[start]
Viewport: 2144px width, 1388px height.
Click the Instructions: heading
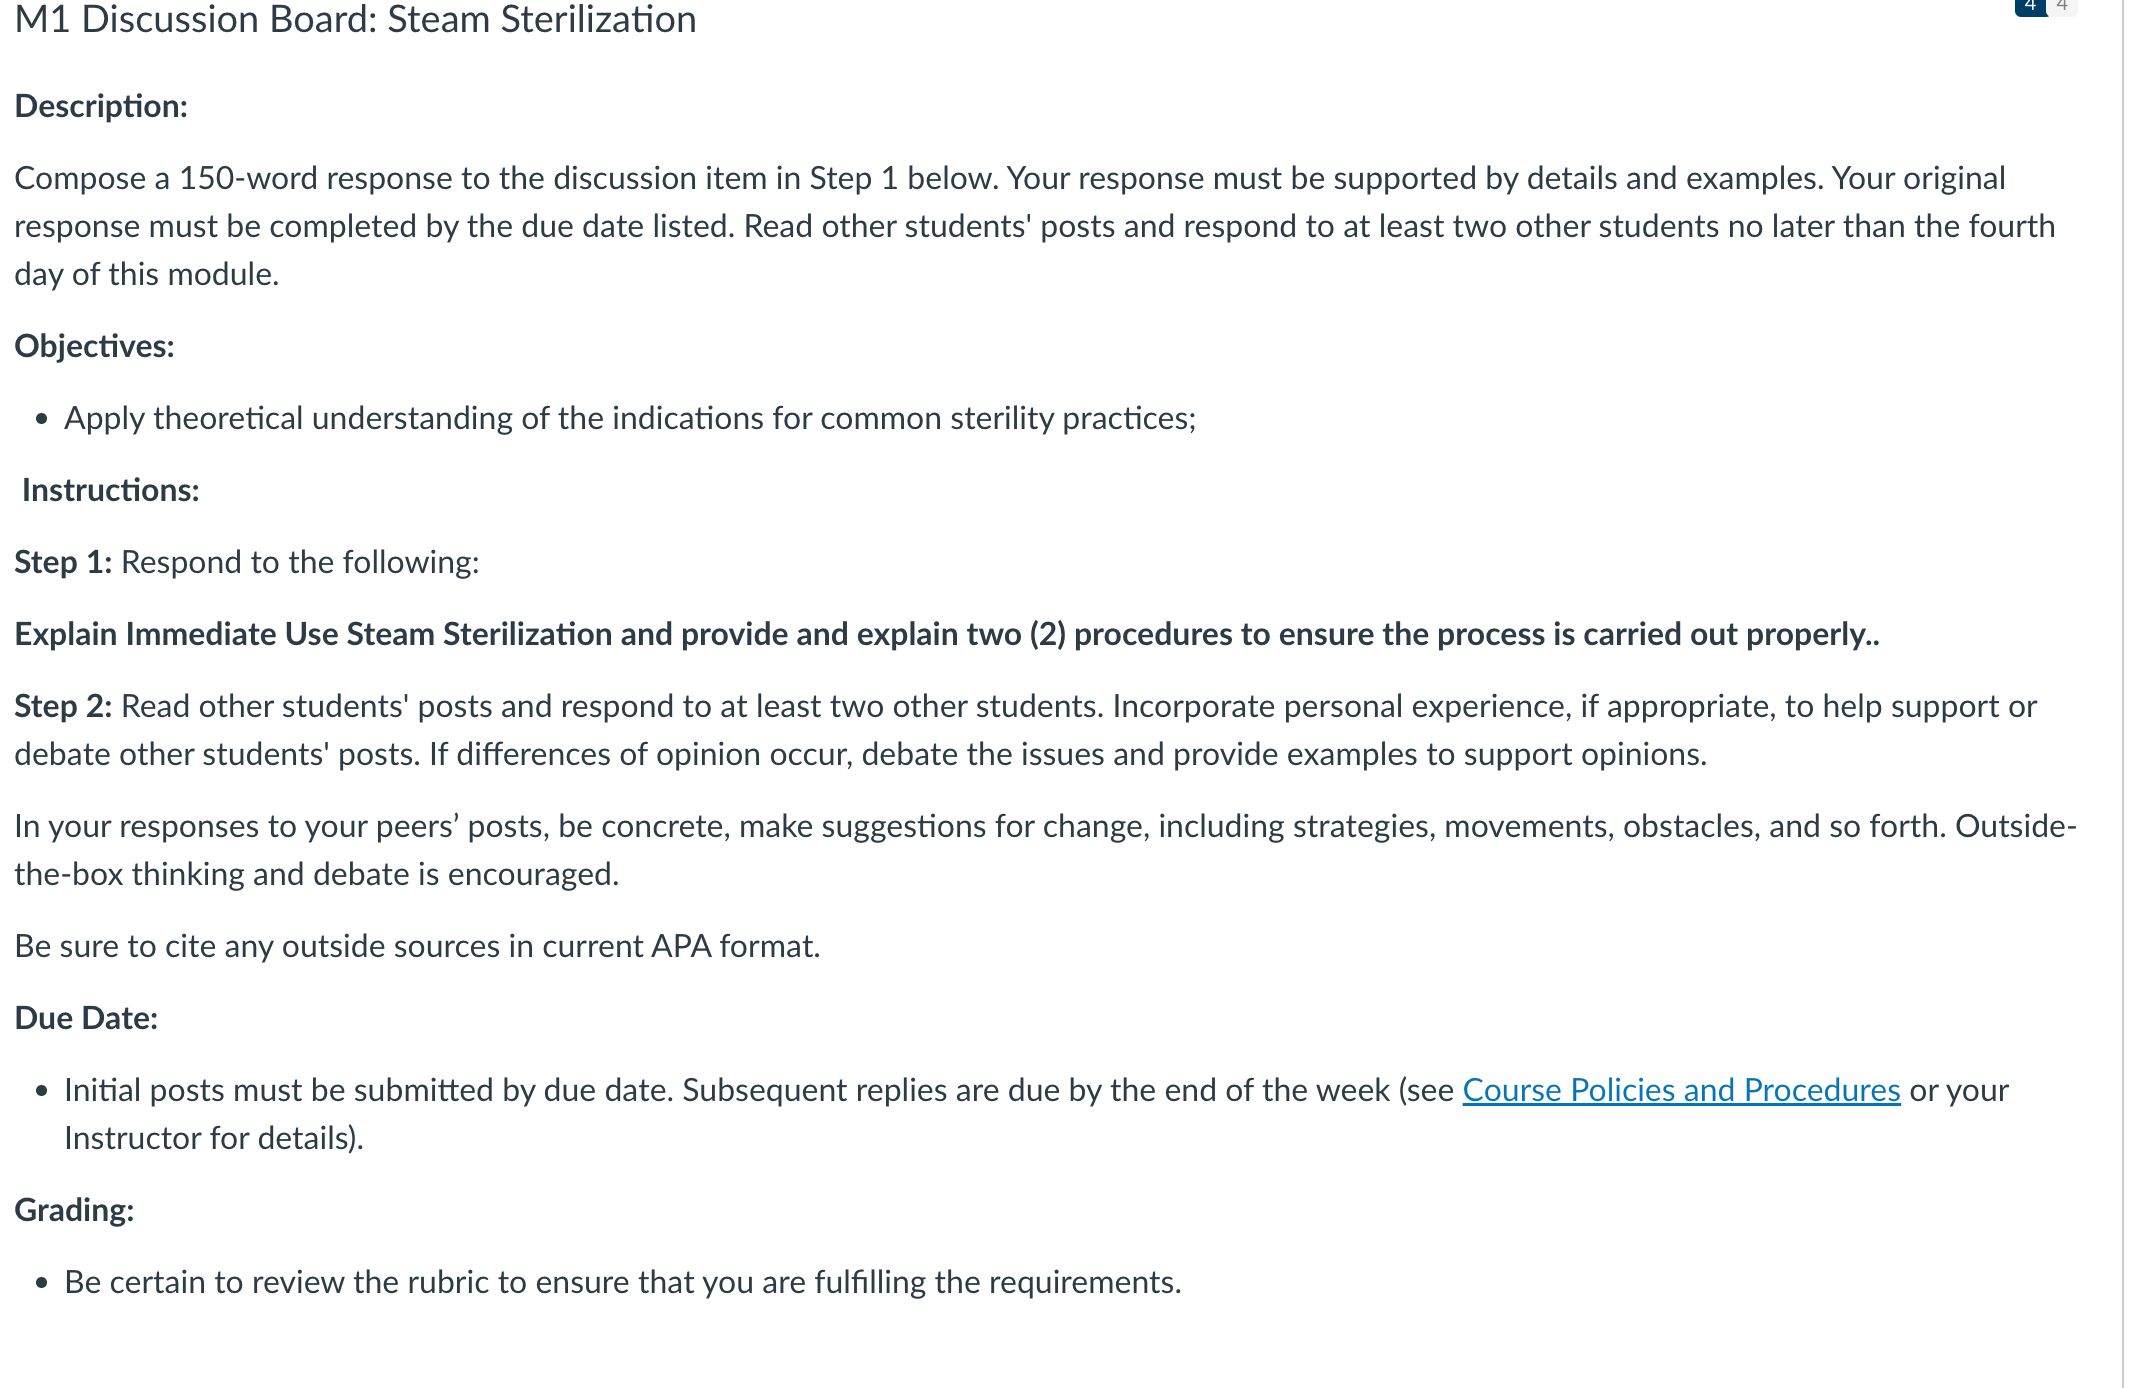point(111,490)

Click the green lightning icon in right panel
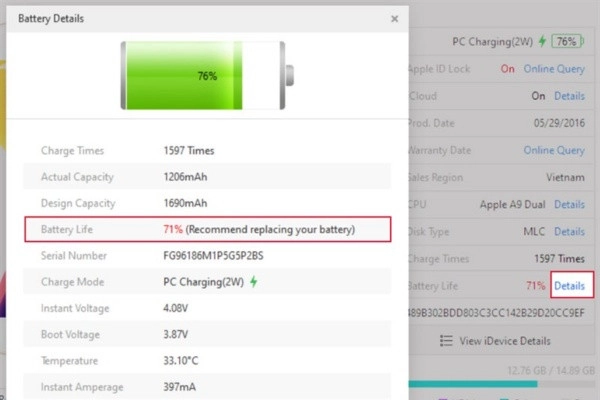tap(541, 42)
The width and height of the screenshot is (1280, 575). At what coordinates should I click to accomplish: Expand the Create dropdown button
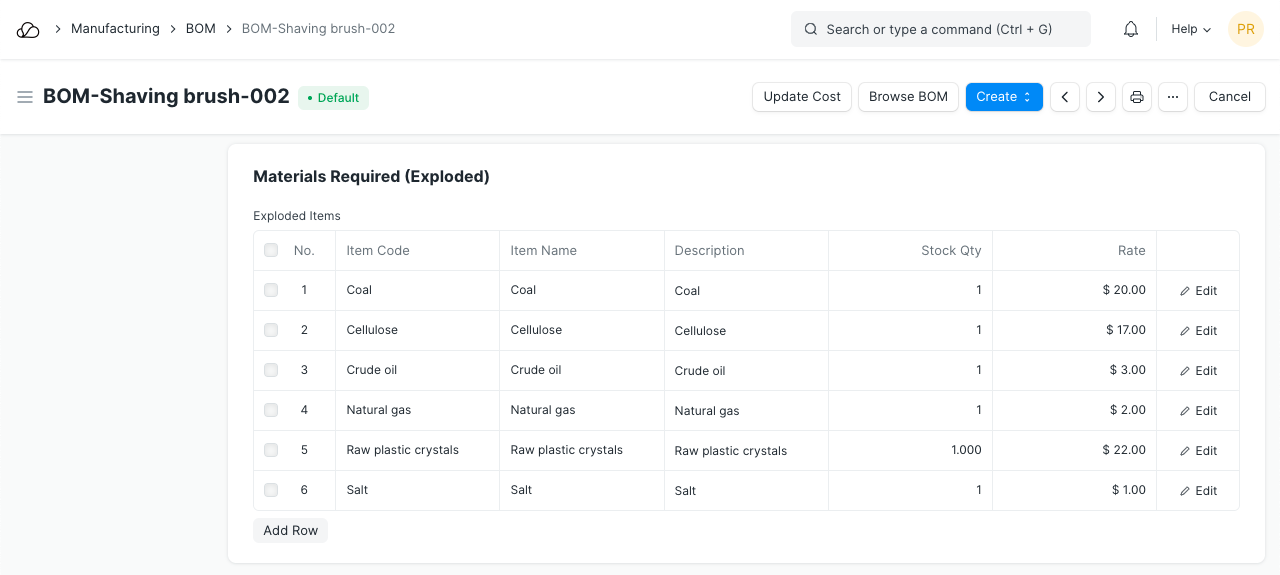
[end]
_Task to complete_: State how many of the lines above contain the word "width", with case treated as significant. Give only the number.

_Exercise response_: 2